In vino veritas; and so in Guinness, whiskey and poteen. Much booze is consumed and much that is true spoken in the three plays — unconnected save in their authorship — that make up DruidMurphy. They are presented by Druid in a welcome return to Oxford Playhouse this week and celebrate this Irish company’s long association with their writer, Tom Murphy.

The most alcohol drenched of the three is Conversations on a Homecoming, which is set in a bar in County Galway in the early 1970s. A compelling slice of life as it has been lived, it focuses on the return of a young actor Michael (Marty Rea) to the friends he had left ten years previously to build what we come to see has been a precarious career in New York.

As pints and shorts are downed, the evening follows a trajectory all too familiar where alcoholic excess is concerned. Somewhat stilted exchanges between the group are followed by talk that switches between the sentimental and aggressive, with the sharpest tongue exercised by Michael’s one-time best pal, the articulate teacher Tom (Garrett Lombard).

Through it all, the taciturn Junior (Rory Nolan) simply gets on with his Guinness. Surveying the table full of empty glasses before him as he leaves, he remarks: “I only meant to have the two pints.” In fact, he has had eight — and, since director Garry Hynes insists on doing things properly — it was the real thing.

After that, a good kip might have been expected. But on Saturday, when I saw DruidMurphy, all three plays were performed, and Conversations on a Homecoming was the first. The remarkable Mr Nolan has prominent roles in both the others. In A Whistle in the Dark, he plays tough-nut Iggy Carney who travels from Ireland, with equally thuggish brother Hugo (Garrett Lombard), youngest sibling Des (Gavin Drea) and their dreadful old dad (Niall Buggy) to sort out a family matter in Coventry. Billeting themselves on brother Michael (Marty Rea) and his Brummy wife Betty (Eileen Walsh), who want no part in the business, they are there for a potentially lethal fight with a rival gang of Irish criminals who resent the encroachment of another Carney brother, the psychopath Harry (Aaron Monaghan), into their territory.

Turned down by Dublin’s Abbey Theatre as being too unrealistic (this was some years before the Krays’ conviction), the play went on to be a West End hit, his first, for Murphy. Clearly influenced by what came to be called the Theatre of Cruelty, the work is notable principally for its portrait of the paterfamilias Dada, whose notions of tough discipline and family honour strike a jarring note in the context to which they are applied.

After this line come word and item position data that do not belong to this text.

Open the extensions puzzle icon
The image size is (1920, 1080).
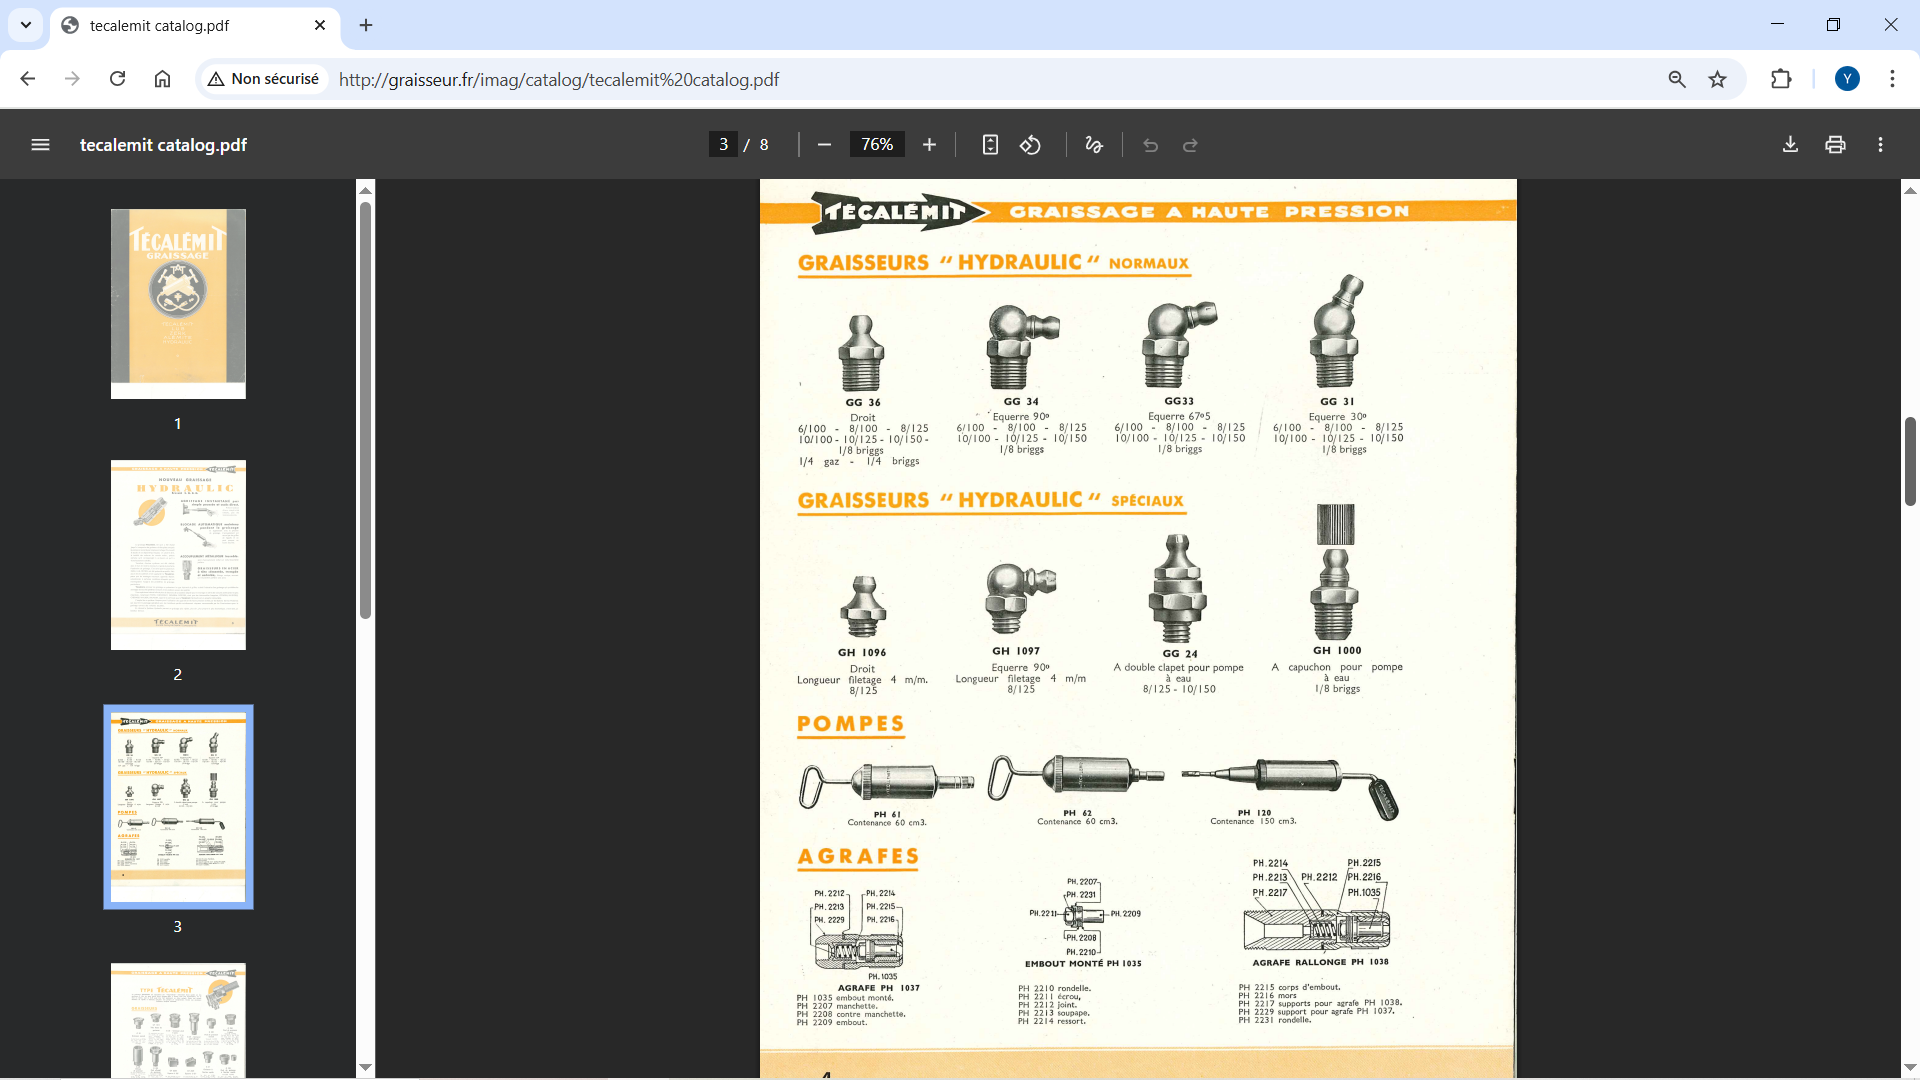pyautogui.click(x=1781, y=79)

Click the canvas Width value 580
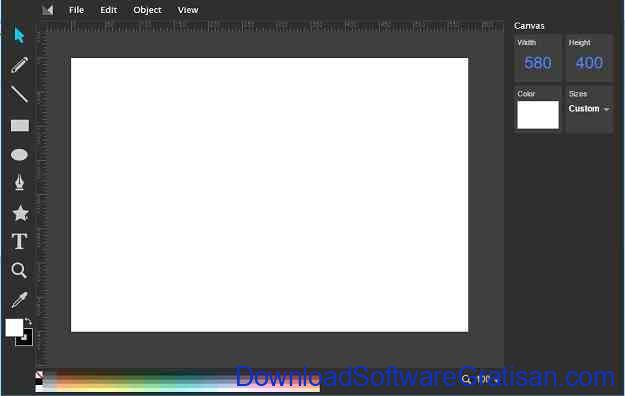click(x=538, y=63)
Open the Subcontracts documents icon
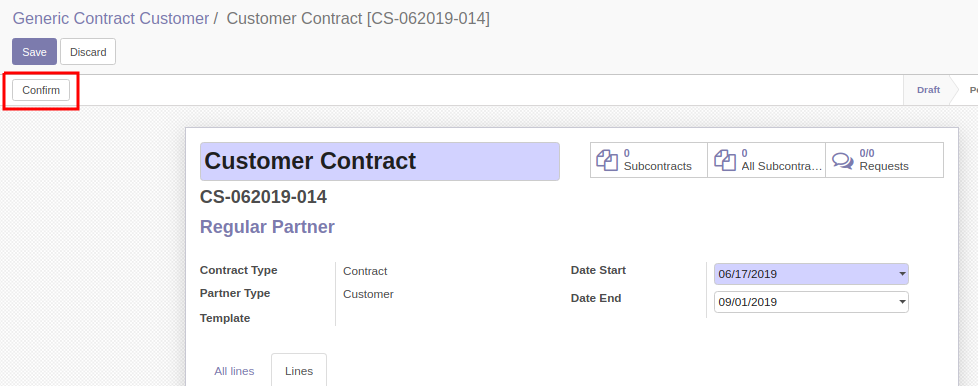This screenshot has height=386, width=978. point(607,160)
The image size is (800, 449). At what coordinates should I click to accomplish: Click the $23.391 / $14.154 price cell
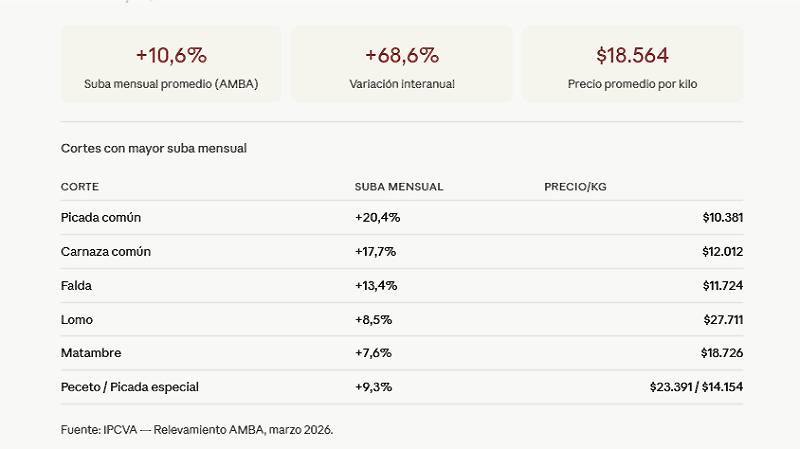pos(696,387)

The influence of Arthur Miller’s The Crucible is acknowledged by Murphy on the third of the three plays, Famine, which is set in County Mayo in 1846 and deals with distressing events during the Irish potato famine. It can be seen most obviously in the character of village leader John Connor (Brian Doherty), a family man of dignity and honour (like The Crucible’s John Proctor), who counsels a moderate response from the community to the outrageous impositions and selfishness of their English landlords (one played by Rory Nolan, still going strong!).

As in the other two plays, music, in the form of the unaccompanied human voice, plays a major part in supplying atmosphere to the drama. So, too, does the beauty of the language: Murphy employs words as a poet would, and is always well served in their eloquent, lyrical expression by this amazing team of actors.

Not least of the attractions of seeing all three plays together (which can be done again on Saturday) is admiring the versatility of the performers. In this respect, let me commend particularly the work of Aaron Monaghan (startlingly good two years ago in Druid’s production of Sean O’Casey’s The Silver Tassie). This time we see him variously as a boozy businessman on the climb, a vicious villain and a rabble-rouser on crutches.